◆ **EXERCISE DESCRIPTION**: Pick up the article on the Sam Gilliam House in Fort Lauderdale at its last sentence and continue writing it.

◆ **TEXT FOR ANALYSIS**:
------------------------------------
Historic house in Florida, United States

The Sam Gilliam House (also known as the Gilliam-Adams House) is a historic home in Fort Lauderdale, Florida. It is located at 11 Southwest 15th Street. On March 29, 2001, it was added to the U.S. National Register of Historic Places.

==Building==
The two-story building displays features of both the mediterranean revival and Prairie School architectural styles. It has a flat roof with parapets concealed by pent roofs with green barrel tiles. It was built c. 1925 by Sam Gilliam owner of a lumber company. Constructed of hollow clay tile covered with stucco the exterior does not have much ornamentation instead using window and roof design to create visual interest. The pent roofs, attached to the parapet walls, conceal the parapet and create wide overhanging eaves. The roof ridge junctions feature loaf shaped tile finials. The interior of the house is notable for its use of wood, with inlaid doors, tiger oak floors, red oak mantles, wide baseboards and French doors.

==History==
The Gilliam house was originally built at the corner of SE 9th Street and SE 3rd Avenue at 300 SE 9th Street. It was commissioned in 1924 at the peak of the Florida land boom of the 1920s. In 1998 the house was offered for free to anyone who could move it from the original site. The current owners moved the 3,900 square foot structure in July 1998 to its current location at 11 SW 15th Street adjacent to the historic Croissant Park Administration Building.
------------------------------------
◆ **STUDY MATERIAL**:
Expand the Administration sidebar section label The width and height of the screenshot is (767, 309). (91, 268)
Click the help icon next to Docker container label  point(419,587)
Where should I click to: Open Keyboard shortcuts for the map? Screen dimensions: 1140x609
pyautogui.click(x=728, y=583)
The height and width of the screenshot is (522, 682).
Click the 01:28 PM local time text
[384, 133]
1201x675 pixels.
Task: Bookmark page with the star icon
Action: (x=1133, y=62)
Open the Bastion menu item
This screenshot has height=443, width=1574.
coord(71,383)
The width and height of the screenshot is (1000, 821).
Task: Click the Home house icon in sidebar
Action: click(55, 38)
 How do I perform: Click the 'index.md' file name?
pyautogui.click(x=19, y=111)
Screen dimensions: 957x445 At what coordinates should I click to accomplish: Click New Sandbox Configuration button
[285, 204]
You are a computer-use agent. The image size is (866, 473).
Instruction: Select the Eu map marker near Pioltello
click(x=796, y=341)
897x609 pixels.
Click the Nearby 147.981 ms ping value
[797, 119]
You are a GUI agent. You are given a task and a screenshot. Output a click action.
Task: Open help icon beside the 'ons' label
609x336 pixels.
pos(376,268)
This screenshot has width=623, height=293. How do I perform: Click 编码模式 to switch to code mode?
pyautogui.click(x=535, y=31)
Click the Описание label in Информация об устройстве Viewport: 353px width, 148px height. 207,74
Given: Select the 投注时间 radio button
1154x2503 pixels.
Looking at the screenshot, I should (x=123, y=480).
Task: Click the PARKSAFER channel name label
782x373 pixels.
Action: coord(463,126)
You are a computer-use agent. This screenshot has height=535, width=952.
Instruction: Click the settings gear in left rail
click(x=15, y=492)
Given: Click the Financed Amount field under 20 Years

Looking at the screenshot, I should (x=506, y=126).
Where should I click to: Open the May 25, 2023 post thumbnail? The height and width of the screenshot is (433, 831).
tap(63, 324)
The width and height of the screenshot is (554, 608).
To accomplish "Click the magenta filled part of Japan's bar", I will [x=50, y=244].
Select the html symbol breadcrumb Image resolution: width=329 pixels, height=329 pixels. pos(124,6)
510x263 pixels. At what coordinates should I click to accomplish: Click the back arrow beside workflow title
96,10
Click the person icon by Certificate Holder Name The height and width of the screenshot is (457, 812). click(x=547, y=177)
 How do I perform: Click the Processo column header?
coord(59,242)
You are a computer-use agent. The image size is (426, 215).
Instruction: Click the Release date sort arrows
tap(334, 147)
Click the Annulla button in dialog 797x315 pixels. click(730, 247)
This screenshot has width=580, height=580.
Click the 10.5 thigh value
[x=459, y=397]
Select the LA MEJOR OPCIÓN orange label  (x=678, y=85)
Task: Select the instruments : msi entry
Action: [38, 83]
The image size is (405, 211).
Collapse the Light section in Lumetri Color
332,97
------------------------------------
◆ **TASK RESPONSE**:
==Sam Gilliam==
Sam Gilliam in addition to operating a lumber and building business was a leader in the local Republican party. The house was designed to be a showplace with its striking design and ornamented inside with fine woodwork. The guests at Gilliam's parties are said to have included presidents. Gilliam came to Fort Lauderdale in 1913 working as local manager for a Palm Beach lumber company. The next year he went into business for himself starting the Everglades Lumber Company. Noted as a Republican in primarily Democratic Broward County he was active in politics. Gilliam was a delegate to several Republican National Conventions, arranged a golf outing for president-elect Warren G. Harding and may have entertained Herbert Hoover.